Problem statement -> Copy every one of the entries below word for word, leaving out the pictures.

[BEGIN Data rows]

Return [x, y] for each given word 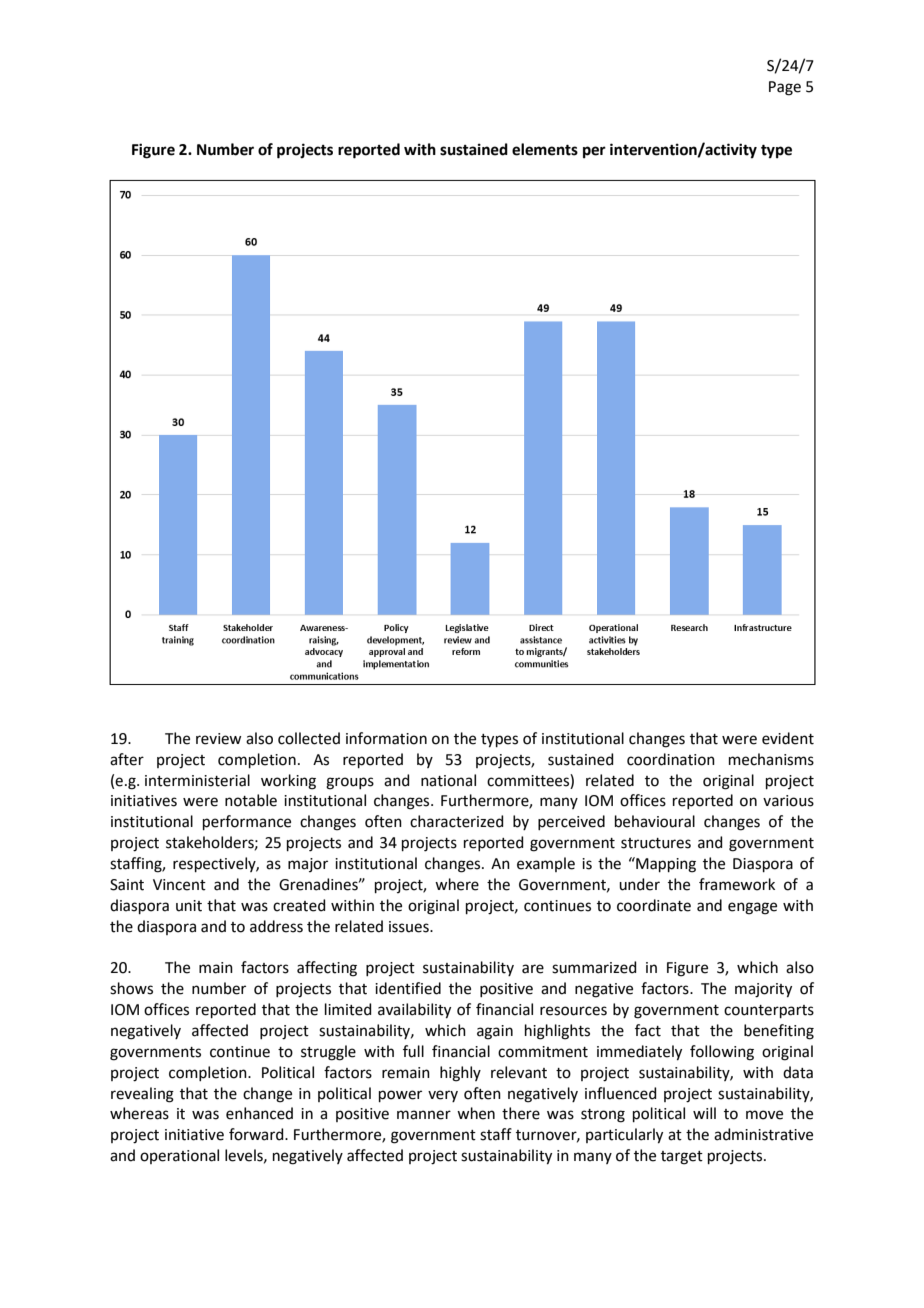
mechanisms [771, 759]
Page [785, 88]
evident [788, 738]
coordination [671, 759]
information [386, 738]
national [448, 780]
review [218, 739]
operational [179, 1156]
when [476, 1113]
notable [251, 800]
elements [545, 149]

[END Data rows]

Response below ->
Return [x, y] for each given word 
mechanisms [771, 759]
Page [785, 88]
evident [788, 738]
coordination [671, 759]
information [386, 738]
national [448, 780]
review [218, 739]
operational [179, 1156]
when [476, 1113]
notable [251, 800]
elements [545, 149]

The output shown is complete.